This year, I resolved to systematize my predictions, by building a model to forecast Oscar results. Why do this, you ask?
1) The lucrative $50 prize, and all of the opportunities that that opens up.
2) I’ve been looking for a non-astrophysics data analysis project, and this seemed fun. Also, astrophysicists throw garbage at you when you try to do inference without a physically-justified model, and I wanted to slum it up a bit with some purely-empirical forecasting.
The Academy Awards is the last ceremony in a long awards season. The most obvious data to use to try to forecast the Oscars are the results from these previous ceremonies. This is especially true since the same people vote for multiple ceremonies, so these awards can be seen as polls for the oscars. There are other potentially interesting variables to consider (Rotten Tomatoes rating, Box office performance, genre or cast information, etc), but I decided to start with the ceremony results.
The IMDB archives the nominees and winners for the major ceremonies. They don’t provide a nice API for grabbing their data, but it’s easy enough to parse from the HTML (enter: BeautifulSoup). As is so often the case, data cleaning is among the most time-consuming tasks of the project. For example, many award categories change names slightly over time (Best Picture -> Best Motion Picture of the Year). After standardizing all of this information, I ended up with a JSON database of all the nominees and winners for 7 awards ceremonies since 1990 (about 8800 nominations in total).

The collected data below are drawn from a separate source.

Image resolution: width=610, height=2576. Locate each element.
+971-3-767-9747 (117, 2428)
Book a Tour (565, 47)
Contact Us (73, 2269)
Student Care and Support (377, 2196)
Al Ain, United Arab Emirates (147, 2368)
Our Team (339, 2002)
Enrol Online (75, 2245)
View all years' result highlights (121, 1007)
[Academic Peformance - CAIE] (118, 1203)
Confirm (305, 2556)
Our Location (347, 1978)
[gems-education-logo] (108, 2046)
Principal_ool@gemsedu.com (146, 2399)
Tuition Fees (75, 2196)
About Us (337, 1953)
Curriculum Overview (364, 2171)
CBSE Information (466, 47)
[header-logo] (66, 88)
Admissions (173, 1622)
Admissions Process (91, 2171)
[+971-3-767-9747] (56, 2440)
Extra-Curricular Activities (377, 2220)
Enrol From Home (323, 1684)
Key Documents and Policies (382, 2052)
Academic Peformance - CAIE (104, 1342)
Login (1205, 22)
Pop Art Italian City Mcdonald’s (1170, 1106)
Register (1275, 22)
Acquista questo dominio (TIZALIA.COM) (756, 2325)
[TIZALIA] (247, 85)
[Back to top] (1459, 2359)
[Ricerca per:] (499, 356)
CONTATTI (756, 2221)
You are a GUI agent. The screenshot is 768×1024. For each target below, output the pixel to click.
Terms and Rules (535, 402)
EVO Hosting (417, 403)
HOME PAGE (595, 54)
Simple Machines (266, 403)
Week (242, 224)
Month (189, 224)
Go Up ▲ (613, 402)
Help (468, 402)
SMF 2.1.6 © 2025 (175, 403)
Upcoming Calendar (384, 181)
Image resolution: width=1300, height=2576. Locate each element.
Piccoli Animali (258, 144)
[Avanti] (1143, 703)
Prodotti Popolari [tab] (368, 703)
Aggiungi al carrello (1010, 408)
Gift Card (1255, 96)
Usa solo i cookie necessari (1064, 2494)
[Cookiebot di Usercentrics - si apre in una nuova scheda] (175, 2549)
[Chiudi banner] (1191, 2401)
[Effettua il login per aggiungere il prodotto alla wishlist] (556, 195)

Before doing anything fancy, I wanted to get a grasp on what the data looked like. T0 be concrete, I’ll focus on the Best Picture category for the moment. Here’s a plot of what fraction of movies go on to win the best picture Oscar, as a function of whether they were nominated for or won the award in a different ceremony.
Interestingly (though not all that surprising in retrospect), winning the Independent Spirit Award (which focuses on indie cinema) is anti-correlated with winning the Oscar. The only movie since 1990 to win both the Independent Spirit and Oscar Best Picture awards was The Artist last year. Also interesting is the fact that the Golden Globes correlates so weakly with the Oscars — this ceremony is often touted as being a good predictor for the Academy Awards, but other ceremonies clearly do better.
How do I combine all of this information into an estimate of who is most likely to win the 2013 Best Picture award? Equally as important, how do I assess how confident this prediction is, so that I can wager more points on categories which are most certain?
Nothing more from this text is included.